**Stated task**. Please update the material below by replacing every "computer-use agent" with "desktop agent" and leaving everything else unchanged.

A block of data
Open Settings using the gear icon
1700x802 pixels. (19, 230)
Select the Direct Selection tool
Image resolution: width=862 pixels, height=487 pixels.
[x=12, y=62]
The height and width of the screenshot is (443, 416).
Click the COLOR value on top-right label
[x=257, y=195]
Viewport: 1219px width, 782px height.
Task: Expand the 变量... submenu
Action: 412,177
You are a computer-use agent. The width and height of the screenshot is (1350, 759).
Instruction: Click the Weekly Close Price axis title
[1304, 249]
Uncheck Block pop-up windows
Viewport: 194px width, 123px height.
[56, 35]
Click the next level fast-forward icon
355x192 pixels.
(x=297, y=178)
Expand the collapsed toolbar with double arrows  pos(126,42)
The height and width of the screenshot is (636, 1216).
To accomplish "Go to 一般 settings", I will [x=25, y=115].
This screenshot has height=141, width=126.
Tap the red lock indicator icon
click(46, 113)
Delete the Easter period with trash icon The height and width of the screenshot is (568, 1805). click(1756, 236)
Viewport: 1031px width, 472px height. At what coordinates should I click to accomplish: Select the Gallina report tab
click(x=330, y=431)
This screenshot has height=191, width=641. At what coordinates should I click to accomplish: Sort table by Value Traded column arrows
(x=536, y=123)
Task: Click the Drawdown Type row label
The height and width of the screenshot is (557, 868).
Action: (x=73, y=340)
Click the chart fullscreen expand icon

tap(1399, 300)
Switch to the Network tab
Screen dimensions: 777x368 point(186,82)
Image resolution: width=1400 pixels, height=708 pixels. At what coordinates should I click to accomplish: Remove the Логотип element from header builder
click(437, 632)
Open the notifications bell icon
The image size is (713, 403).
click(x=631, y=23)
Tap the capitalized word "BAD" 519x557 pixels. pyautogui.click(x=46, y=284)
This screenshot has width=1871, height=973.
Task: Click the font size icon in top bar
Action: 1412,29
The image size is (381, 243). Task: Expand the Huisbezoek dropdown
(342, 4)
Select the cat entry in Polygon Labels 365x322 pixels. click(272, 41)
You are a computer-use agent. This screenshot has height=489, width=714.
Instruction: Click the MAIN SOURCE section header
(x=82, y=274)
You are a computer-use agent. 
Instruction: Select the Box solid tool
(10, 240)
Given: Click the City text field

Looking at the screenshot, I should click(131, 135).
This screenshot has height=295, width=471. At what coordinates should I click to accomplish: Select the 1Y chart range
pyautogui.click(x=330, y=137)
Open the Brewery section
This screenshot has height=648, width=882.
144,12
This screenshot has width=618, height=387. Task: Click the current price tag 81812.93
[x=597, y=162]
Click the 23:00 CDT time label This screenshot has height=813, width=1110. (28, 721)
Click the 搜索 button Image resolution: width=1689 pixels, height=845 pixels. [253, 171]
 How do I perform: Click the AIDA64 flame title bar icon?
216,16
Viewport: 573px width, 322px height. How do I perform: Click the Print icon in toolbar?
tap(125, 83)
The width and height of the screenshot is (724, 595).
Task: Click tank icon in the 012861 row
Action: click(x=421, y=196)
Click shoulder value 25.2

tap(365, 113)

**Answer to this exercise**.
Open Settings using the gear icon
1700x802 pixels. (19, 230)
Select the Direct Selection tool
Image resolution: width=862 pixels, height=487 pixels.
[x=12, y=62]
The height and width of the screenshot is (443, 416).
Click the COLOR value on top-right label
[x=257, y=195]
Viewport: 1219px width, 782px height.
Task: Expand the 变量... submenu
Action: 412,177
You are a desktop agent. The width and height of the screenshot is (1350, 759).
Instruction: Click the Weekly Close Price axis title
[1304, 249]
Uncheck Block pop-up windows
Viewport: 194px width, 123px height.
[56, 35]
Click the next level fast-forward icon
355x192 pixels.
(x=297, y=178)
Expand the collapsed toolbar with double arrows  pos(126,42)
The height and width of the screenshot is (636, 1216).
To accomplish "Go to 一般 settings", I will [x=25, y=115].
This screenshot has height=141, width=126.
Tap the red lock indicator icon
click(46, 113)
Delete the Easter period with trash icon The height and width of the screenshot is (568, 1805). click(1756, 236)
Viewport: 1031px width, 472px height. At what coordinates should I click to accomplish: Select the Gallina report tab
click(x=330, y=431)
This screenshot has height=191, width=641. At what coordinates should I click to accomplish: Sort table by Value Traded column arrows
(x=536, y=123)
Task: Click the Drawdown Type row label
The height and width of the screenshot is (557, 868).
Action: (x=73, y=340)
Click the chart fullscreen expand icon

tap(1399, 300)
Switch to the Network tab
Screen dimensions: 777x368 point(186,82)
Image resolution: width=1400 pixels, height=708 pixels. At what coordinates should I click to accomplish: Remove the Логотип element from header builder
click(437, 632)
Open the notifications bell icon
The image size is (713, 403).
click(x=631, y=23)
Tap the capitalized word "BAD" 519x557 pixels. pyautogui.click(x=46, y=284)
This screenshot has width=1871, height=973.
Task: Click the font size icon in top bar
Action: 1412,29
The image size is (381, 243). Task: Expand the Huisbezoek dropdown
(342, 4)
Select the cat entry in Polygon Labels 365x322 pixels. click(272, 41)
You are a desktop agent. This screenshot has height=489, width=714.
Instruction: Click the MAIN SOURCE section header
(x=82, y=274)
You are a desktop agent. 
Instruction: Select the Box solid tool
(10, 240)
Given: Click the City text field

Looking at the screenshot, I should click(131, 135).
This screenshot has height=295, width=471. At what coordinates should I click to accomplish: Select the 1Y chart range
pyautogui.click(x=330, y=137)
Open the Brewery section
This screenshot has height=648, width=882.
144,12
This screenshot has width=618, height=387. Task: Click the current price tag 81812.93
[x=597, y=162]
Click the 23:00 CDT time label This screenshot has height=813, width=1110. (28, 721)
Click the 搜索 button Image resolution: width=1689 pixels, height=845 pixels. [253, 171]
 How do I perform: Click the AIDA64 flame title bar icon?
216,16
Viewport: 573px width, 322px height. How do I perform: Click the Print icon in toolbar?
tap(125, 83)
The width and height of the screenshot is (724, 595).
Task: Click tank icon in the 012861 row
Action: click(x=421, y=196)
Click shoulder value 25.2

tap(365, 113)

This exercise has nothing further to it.